Task instructions
Only the lines from the one containing "1568x706 pixels." to the end of the records belong in the answer; repeat them exactly and drop the pictures.

Entries supplied

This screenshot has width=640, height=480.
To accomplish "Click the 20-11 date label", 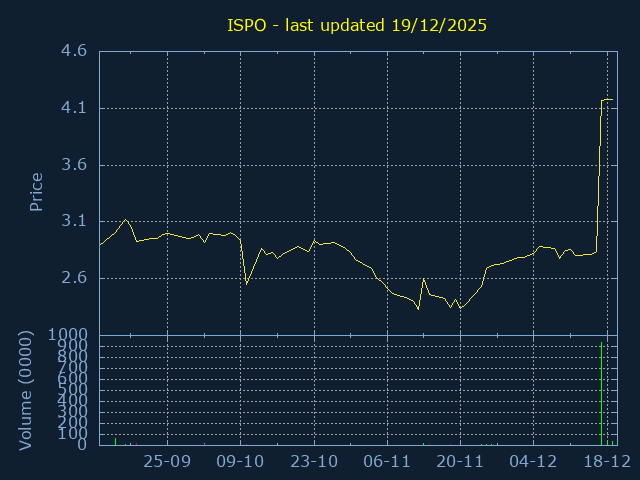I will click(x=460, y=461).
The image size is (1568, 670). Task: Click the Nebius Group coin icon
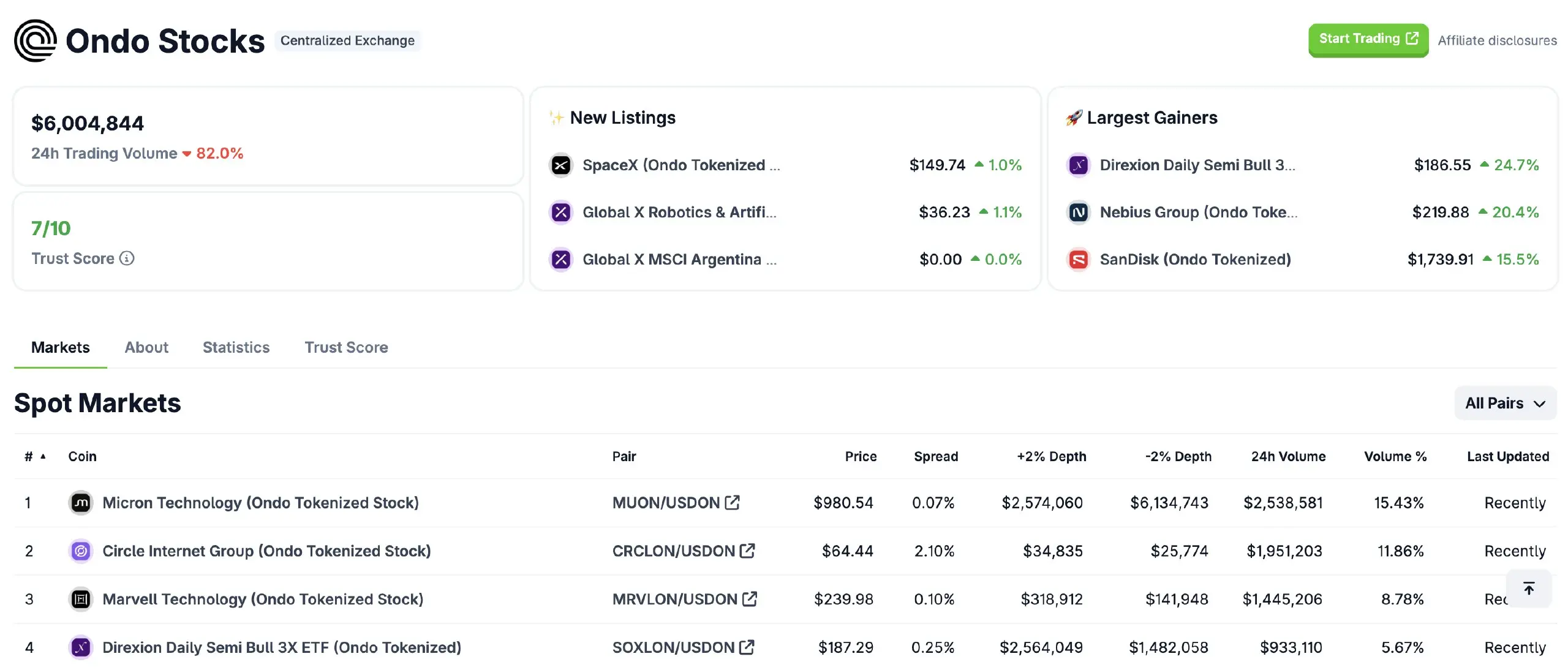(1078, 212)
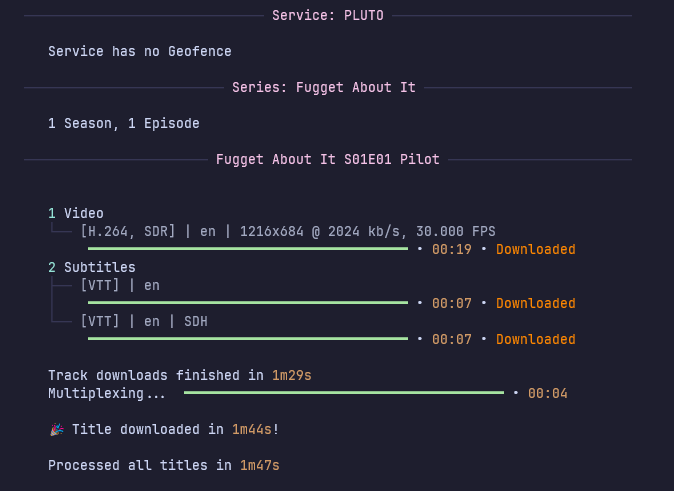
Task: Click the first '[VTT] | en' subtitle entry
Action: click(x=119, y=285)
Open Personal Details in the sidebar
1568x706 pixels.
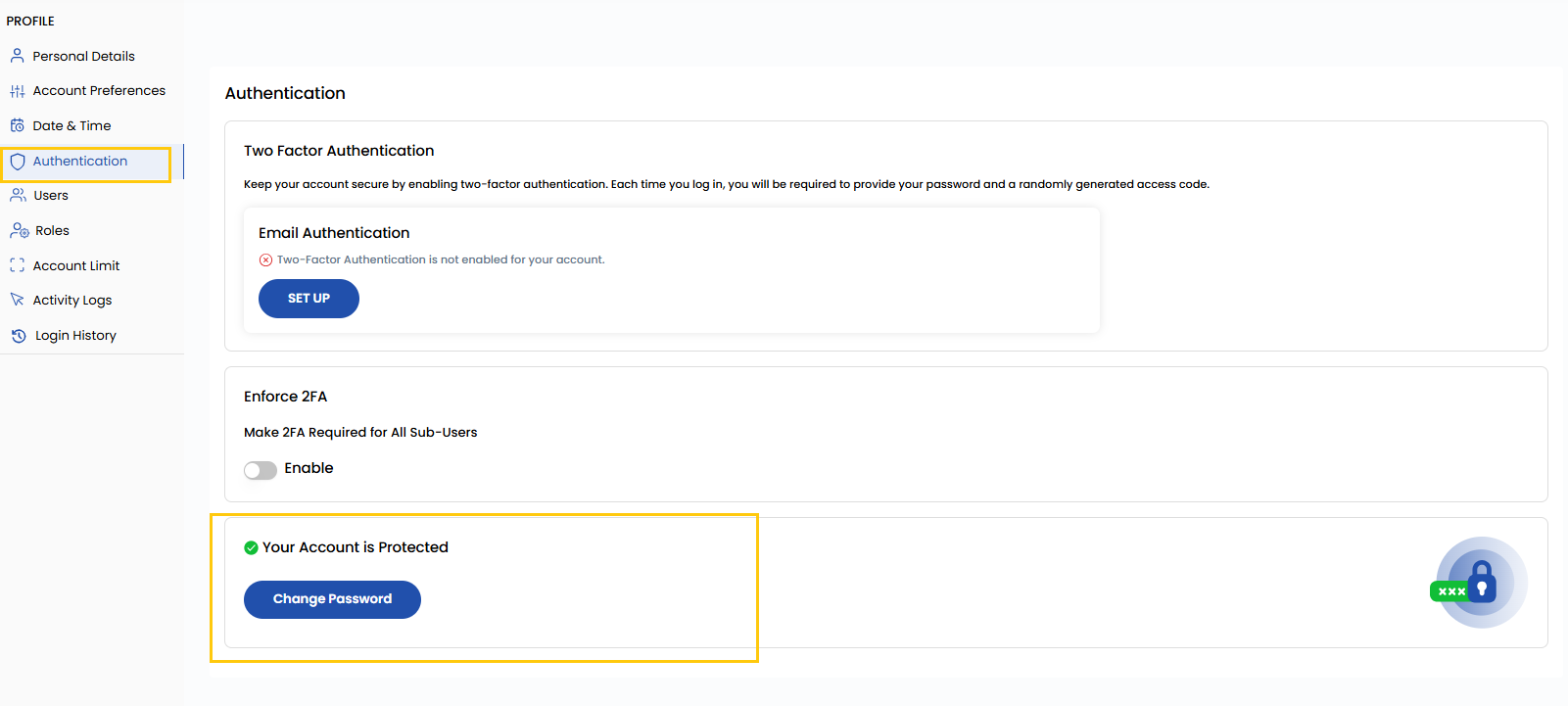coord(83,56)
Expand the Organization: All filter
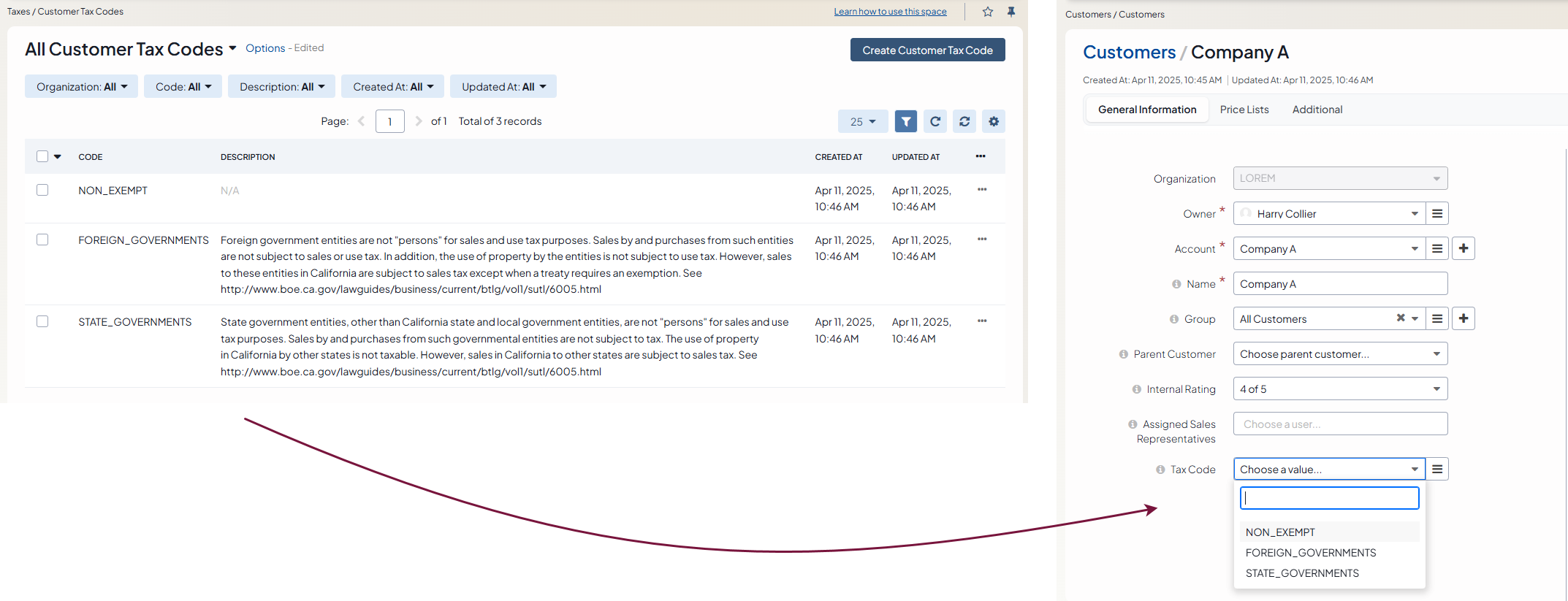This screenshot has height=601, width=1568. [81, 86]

Solution to this exercise
1568x706 pixels.
coord(83,56)
Expand the Organization: All filter
This screenshot has height=601, width=1568. [81, 86]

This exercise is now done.